(GIVEN EXERCISE):
Please gather every line in the entries below that contains the string "plot" and copy each one out in full.

── RECORDS PROVIDED

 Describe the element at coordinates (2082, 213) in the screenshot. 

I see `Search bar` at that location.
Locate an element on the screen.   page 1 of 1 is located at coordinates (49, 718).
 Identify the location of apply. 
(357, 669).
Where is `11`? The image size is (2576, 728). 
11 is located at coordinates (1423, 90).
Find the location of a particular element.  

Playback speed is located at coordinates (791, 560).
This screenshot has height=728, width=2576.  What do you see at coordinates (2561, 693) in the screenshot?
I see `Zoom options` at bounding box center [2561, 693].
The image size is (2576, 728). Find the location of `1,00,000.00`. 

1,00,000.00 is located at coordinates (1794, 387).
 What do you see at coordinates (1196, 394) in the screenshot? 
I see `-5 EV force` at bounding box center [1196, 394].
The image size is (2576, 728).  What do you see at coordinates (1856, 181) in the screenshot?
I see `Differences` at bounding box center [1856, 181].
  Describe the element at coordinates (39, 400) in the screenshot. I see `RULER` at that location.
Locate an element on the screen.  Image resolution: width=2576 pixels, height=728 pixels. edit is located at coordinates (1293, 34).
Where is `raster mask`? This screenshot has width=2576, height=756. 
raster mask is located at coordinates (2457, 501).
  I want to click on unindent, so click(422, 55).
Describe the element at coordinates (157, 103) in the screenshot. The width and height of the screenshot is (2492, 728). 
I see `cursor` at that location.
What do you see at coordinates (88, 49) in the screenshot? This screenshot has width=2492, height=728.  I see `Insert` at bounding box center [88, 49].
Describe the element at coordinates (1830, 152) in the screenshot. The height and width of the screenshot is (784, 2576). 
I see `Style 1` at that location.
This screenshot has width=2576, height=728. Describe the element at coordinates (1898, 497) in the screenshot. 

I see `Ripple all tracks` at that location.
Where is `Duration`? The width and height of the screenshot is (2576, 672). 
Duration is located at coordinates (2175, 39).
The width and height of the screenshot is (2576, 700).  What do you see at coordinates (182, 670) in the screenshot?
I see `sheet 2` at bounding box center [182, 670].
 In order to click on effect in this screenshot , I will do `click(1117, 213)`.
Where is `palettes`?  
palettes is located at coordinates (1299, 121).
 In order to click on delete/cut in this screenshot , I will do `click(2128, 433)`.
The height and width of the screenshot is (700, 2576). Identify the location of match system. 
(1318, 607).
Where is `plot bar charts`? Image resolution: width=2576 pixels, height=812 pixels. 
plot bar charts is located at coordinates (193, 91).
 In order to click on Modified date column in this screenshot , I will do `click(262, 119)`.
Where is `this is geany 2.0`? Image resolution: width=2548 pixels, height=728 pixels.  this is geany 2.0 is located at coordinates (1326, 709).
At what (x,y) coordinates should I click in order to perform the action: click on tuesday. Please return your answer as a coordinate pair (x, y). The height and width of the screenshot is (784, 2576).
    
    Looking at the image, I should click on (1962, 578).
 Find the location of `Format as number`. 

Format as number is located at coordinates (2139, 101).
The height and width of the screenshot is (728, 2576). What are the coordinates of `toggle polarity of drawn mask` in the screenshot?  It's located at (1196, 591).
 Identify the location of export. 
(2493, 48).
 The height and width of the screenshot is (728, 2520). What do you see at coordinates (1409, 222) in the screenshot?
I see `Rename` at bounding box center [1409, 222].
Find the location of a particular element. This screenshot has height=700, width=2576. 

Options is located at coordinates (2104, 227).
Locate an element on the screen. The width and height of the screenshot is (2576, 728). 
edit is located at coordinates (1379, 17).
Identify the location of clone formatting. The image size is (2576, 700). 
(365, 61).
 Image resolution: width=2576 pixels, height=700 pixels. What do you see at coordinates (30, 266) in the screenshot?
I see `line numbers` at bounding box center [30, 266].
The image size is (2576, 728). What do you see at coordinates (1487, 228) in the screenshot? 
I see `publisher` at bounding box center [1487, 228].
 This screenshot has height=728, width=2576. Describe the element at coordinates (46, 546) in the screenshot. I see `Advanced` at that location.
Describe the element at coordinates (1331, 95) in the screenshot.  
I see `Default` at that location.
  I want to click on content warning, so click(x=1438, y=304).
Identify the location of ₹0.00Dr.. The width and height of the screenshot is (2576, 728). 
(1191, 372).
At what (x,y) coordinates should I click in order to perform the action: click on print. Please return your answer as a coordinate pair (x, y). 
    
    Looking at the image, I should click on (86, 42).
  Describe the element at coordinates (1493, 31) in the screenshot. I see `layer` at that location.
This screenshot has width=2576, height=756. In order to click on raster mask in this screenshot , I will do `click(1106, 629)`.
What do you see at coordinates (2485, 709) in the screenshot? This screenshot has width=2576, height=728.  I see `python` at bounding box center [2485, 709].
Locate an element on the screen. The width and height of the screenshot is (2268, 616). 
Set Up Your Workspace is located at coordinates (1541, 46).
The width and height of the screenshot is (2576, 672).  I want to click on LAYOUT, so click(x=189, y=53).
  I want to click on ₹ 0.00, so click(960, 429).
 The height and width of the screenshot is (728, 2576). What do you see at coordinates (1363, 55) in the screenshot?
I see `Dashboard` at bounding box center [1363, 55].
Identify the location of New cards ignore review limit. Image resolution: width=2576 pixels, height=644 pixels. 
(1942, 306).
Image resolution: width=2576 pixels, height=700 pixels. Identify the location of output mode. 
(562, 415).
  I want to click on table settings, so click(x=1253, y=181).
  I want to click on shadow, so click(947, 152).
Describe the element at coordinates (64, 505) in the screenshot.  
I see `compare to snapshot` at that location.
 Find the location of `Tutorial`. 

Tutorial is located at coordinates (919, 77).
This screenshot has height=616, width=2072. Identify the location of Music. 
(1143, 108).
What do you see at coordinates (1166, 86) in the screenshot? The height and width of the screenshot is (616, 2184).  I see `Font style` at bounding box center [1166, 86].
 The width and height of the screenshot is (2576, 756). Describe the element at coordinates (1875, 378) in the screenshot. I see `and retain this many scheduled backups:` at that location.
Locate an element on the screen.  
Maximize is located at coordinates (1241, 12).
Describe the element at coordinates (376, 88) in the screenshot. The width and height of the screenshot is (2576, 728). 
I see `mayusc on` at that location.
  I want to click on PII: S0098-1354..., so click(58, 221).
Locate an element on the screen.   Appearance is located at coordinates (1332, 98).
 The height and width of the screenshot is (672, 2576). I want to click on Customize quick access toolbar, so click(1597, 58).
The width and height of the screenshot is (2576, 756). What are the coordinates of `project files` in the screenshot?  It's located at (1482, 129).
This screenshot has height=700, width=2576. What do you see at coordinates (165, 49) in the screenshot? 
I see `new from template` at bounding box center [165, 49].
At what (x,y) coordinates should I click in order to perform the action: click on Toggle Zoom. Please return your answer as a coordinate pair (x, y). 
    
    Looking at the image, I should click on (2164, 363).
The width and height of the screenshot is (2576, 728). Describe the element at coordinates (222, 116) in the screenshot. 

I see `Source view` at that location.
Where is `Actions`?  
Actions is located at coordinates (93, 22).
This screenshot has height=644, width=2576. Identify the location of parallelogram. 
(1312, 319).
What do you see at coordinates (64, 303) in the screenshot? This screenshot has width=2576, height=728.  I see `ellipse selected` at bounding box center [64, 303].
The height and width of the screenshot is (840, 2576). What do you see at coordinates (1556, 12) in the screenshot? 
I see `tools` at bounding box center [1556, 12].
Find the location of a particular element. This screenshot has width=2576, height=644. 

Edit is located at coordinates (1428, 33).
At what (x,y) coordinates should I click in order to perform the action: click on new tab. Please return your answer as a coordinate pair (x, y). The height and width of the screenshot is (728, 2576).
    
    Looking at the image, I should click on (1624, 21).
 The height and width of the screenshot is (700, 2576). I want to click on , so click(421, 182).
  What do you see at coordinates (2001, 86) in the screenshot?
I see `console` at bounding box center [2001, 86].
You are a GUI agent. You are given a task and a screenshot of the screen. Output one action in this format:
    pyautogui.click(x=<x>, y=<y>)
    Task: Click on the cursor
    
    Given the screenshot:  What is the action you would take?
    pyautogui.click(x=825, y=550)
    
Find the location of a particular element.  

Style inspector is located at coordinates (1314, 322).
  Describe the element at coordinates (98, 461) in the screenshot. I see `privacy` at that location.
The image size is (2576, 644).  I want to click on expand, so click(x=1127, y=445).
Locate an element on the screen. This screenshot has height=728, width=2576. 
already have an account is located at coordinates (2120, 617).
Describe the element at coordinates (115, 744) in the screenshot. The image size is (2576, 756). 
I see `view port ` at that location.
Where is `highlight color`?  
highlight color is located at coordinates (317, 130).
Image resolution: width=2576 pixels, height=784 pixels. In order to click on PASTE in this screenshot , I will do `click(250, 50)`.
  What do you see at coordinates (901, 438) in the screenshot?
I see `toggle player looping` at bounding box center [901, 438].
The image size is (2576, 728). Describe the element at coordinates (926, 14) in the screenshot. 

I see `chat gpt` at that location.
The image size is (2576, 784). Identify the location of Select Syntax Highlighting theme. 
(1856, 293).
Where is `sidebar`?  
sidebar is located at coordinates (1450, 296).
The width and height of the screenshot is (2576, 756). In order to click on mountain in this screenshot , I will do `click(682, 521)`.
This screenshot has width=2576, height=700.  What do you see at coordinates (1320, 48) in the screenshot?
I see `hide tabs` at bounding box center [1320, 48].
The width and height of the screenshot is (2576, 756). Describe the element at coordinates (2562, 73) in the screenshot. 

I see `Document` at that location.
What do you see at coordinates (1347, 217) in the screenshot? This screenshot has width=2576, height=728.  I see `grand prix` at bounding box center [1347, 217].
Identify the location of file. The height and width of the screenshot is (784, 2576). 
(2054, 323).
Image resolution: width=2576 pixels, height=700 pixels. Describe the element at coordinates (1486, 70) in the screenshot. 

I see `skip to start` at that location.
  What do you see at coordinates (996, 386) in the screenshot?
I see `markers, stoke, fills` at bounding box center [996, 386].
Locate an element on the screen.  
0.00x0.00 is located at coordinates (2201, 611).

────

(EXERCISE RESULT):
Where is `plot bar charts`? Image resolution: width=2576 pixels, height=812 pixels. 
plot bar charts is located at coordinates (193, 91).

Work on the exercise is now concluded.